[Task details]:
Retype, word for word, every line from the one holding "Task: Click the @don_spiridon" through the one holding "Viewport: 781px width, 347px height." in the entries below, both included, and only those lines.

[Source records]:
════════════════

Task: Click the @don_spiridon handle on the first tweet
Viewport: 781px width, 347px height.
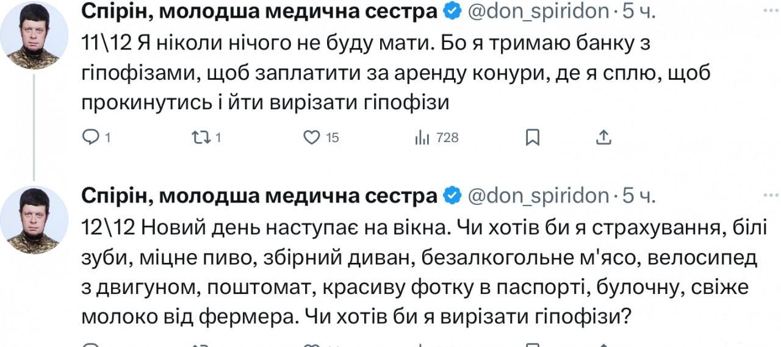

════════════════

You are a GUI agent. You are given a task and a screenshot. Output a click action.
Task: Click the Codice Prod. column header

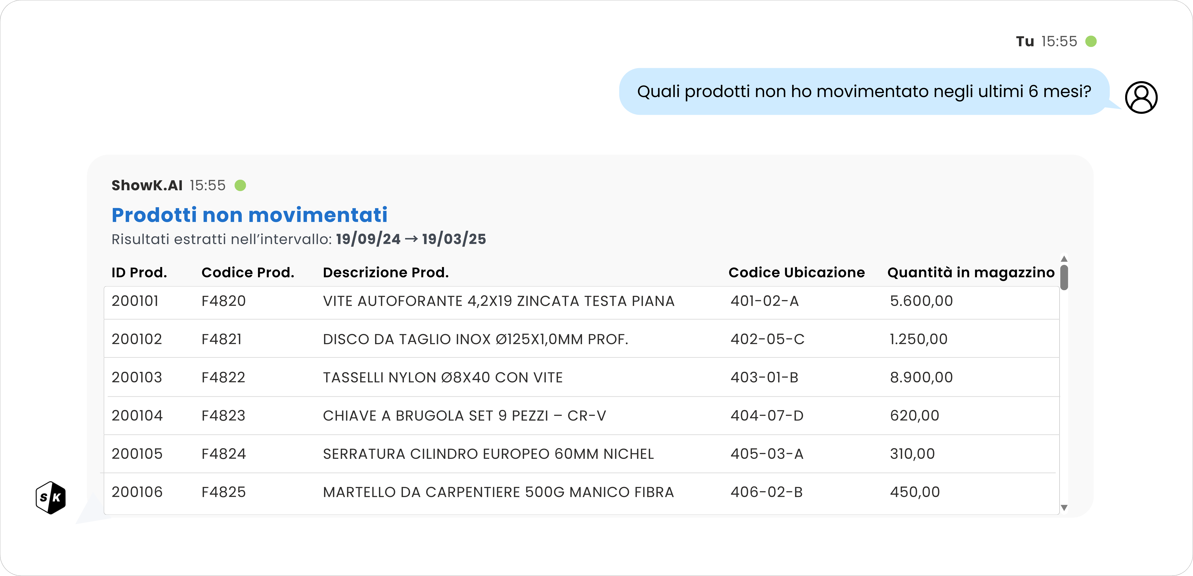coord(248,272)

════════════════

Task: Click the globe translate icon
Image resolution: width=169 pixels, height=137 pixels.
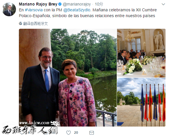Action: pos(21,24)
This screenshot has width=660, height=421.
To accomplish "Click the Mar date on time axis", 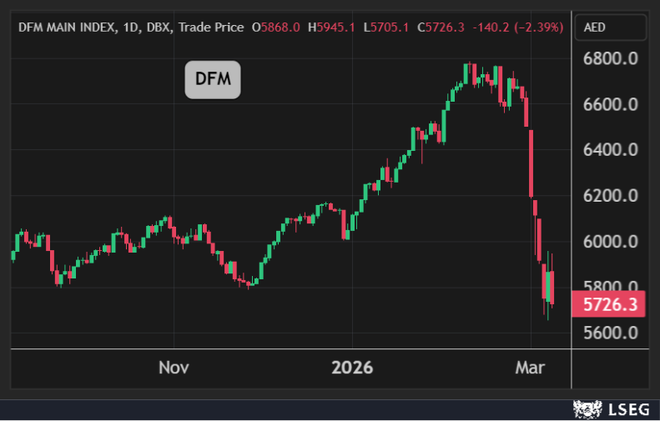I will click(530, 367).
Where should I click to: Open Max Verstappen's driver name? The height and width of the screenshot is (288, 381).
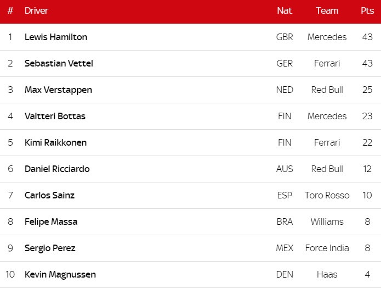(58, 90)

════════════════

[Reply]:
Task: Click the @don_spiridon handle on the first tweet
Viewport: 781px width, 347px height.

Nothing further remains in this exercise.